本文將使用Tensorflow實現一個Kalman預測模型,用於預測股票的變化。內核仍然採用Tensorflow實現,留給用戶的接口,仍然採用Numpy。K實現Kalman並不困難,只要寫好初始化,預測和糾正三個接口函數,用戶就能夠通過Kalman進行數據預測。Kalman在慣性系統的預測和濾波中具有重要地位。
使用Tensorflow實現Kalman的類
import tensorflow as tf
import numpy as np
class KalmanFilter(object):
def __init__(self, x=None, A=None, P=None, B=None, H=None, Q=None):
m = self._m = H.shape[0]
n = self._n = x.shape[0]
l = self._l = B.shape[1]
self._x = tf.Variable(x, dtype=tf.float32, name="x")
self._A = tf.constant(A, dtype=tf.float32, name="A")
self._P = tf.Variable(P, dtype=tf.float32, name="P")
self._B = tf.constant(B, dtype=tf.float32, name="B")
self._Q = tf.constant(Q, dtype=tf.float32, name="Q")
self._H = tf.constant(H, dtype=tf.float32, name="H")
self._u = tf.placeholder(dtype=tf.float32, shape=[l, 1], name="u")
self._z = tf.placeholder(dtype=tf.float32, shape=[m, 1], name="z")

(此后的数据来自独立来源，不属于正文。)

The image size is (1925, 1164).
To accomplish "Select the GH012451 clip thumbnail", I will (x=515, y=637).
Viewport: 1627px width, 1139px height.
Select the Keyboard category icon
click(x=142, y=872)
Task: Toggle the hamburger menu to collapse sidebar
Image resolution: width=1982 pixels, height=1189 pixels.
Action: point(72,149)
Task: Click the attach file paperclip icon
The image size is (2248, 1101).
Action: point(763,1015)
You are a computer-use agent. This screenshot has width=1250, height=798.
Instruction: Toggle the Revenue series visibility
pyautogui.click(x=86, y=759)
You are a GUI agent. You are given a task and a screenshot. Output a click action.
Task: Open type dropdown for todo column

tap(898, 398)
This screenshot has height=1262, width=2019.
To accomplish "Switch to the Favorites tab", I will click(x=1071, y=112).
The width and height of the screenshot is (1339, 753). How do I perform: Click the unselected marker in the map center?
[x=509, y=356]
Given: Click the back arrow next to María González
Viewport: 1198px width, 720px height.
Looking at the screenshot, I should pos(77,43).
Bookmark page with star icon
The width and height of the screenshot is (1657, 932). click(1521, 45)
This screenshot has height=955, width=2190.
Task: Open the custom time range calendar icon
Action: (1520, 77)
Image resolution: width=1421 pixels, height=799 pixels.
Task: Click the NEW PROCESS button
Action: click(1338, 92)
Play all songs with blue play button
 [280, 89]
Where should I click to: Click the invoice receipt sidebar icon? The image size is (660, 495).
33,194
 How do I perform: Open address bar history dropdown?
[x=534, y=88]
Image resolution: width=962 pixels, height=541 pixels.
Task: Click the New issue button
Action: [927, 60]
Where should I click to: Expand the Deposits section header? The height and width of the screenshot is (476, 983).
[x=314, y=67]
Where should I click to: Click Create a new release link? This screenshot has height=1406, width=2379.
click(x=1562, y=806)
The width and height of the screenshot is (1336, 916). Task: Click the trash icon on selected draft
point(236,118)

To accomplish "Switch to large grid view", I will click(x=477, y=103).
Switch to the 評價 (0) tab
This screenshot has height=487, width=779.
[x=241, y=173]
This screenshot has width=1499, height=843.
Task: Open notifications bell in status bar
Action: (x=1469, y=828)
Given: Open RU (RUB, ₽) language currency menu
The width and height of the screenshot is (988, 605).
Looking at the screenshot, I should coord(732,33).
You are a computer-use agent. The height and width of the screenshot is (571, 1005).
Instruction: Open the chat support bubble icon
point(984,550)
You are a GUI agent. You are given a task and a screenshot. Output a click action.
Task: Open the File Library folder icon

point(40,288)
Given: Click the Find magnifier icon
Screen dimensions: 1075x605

self._R = tf.placeholder(dtype=tf.float32, shape=[m, m], name="R")
def predict(self):
x = self._x
A = self._A
P = self._P
B = self._B
Q = self._Q
u = self._u
x_pred = x.assign(tf.matmul(A, x) + tf.matmul(B, u))
p_pred = P.assign(tf.matmul(A, tf.matmul(P, A, transpose_b=True)) + Q)
return x_pred, p_pred
def correct(self):
x = self._x
P = self._P
H = self._H
z = self._z
R = self._R
K = tf.matmul(P, tf.matmul(tf.transpose(H), tf.matrix_inverse(tf.matmul(H, tf.matmul(P, H, transpose_b=True)) + R)))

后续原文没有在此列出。